MATERIALS PROVIDED:
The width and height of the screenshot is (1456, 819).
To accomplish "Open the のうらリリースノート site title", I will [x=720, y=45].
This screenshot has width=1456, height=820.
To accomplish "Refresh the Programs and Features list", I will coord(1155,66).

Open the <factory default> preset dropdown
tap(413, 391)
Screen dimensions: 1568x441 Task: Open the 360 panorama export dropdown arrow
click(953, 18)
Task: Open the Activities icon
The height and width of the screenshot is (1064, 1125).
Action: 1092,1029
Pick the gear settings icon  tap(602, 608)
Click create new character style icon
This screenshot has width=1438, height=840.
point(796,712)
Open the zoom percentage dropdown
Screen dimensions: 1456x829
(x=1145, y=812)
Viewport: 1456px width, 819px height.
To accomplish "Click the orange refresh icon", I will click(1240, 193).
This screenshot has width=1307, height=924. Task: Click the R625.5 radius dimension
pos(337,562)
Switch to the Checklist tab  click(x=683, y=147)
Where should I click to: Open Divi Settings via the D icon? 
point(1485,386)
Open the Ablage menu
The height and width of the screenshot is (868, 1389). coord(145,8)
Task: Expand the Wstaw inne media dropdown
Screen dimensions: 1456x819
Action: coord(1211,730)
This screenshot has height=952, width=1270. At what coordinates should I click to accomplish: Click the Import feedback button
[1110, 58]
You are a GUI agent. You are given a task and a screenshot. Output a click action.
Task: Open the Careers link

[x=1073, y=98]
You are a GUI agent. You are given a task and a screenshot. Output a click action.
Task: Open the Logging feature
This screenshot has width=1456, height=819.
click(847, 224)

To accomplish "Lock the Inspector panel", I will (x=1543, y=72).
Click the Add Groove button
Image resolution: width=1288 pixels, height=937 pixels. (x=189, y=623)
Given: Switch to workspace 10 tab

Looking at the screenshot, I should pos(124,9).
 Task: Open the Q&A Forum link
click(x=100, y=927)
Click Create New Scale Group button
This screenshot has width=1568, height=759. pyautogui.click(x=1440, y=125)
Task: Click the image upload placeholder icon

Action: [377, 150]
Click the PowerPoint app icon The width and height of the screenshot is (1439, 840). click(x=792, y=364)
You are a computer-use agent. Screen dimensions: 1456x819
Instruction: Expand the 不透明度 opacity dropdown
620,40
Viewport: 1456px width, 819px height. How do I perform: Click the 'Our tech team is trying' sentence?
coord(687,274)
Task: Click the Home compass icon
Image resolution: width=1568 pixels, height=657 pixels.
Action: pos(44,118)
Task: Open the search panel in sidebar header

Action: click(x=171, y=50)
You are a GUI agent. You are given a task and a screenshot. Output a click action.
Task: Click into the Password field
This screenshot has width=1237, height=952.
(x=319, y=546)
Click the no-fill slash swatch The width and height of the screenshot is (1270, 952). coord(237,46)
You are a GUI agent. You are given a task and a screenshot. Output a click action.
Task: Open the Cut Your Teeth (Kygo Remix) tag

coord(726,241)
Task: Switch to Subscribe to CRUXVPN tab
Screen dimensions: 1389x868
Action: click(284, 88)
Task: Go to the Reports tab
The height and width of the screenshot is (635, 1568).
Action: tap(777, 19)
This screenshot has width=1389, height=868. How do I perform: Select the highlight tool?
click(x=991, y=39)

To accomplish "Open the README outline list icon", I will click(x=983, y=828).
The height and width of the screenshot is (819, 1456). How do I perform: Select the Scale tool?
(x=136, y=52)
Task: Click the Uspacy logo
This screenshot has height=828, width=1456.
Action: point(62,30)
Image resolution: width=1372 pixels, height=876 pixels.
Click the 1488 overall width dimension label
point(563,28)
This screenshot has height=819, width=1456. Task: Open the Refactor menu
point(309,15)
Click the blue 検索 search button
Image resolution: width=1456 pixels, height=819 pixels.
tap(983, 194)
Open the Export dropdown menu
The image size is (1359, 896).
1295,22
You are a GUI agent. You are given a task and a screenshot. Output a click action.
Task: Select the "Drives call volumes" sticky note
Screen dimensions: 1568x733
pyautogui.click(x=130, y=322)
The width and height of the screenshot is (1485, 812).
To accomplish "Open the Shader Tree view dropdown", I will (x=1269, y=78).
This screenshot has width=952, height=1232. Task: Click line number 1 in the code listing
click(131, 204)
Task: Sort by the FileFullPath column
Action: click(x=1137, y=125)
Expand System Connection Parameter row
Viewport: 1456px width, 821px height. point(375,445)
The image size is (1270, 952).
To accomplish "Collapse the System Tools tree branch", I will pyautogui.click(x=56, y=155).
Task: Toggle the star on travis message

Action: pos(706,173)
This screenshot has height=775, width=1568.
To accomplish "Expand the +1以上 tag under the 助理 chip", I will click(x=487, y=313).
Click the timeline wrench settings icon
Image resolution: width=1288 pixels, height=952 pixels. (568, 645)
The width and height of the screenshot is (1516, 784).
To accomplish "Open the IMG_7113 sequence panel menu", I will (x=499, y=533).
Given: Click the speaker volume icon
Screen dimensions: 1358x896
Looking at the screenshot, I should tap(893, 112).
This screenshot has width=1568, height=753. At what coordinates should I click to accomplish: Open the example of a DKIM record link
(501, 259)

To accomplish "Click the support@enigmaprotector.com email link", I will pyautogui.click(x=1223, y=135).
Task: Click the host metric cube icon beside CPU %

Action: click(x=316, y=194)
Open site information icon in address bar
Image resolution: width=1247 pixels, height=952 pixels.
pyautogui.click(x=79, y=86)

DIRECTIONS:
Word for word, please print every line from the beginning of the records to the line bearing "Task: Open the Activities icon", counting both ends and stopping there.

WRITTEN SOLUTION:
The width and height of the screenshot is (1456, 819).
To accomplish "Open the のうらリリースノート site title", I will [x=720, y=45].
This screenshot has width=1456, height=820.
To accomplish "Refresh the Programs and Features list", I will coord(1155,66).

Open the <factory default> preset dropdown
tap(413, 391)
Screen dimensions: 1568x441 Task: Open the 360 panorama export dropdown arrow
click(953, 18)
Task: Open the Activities icon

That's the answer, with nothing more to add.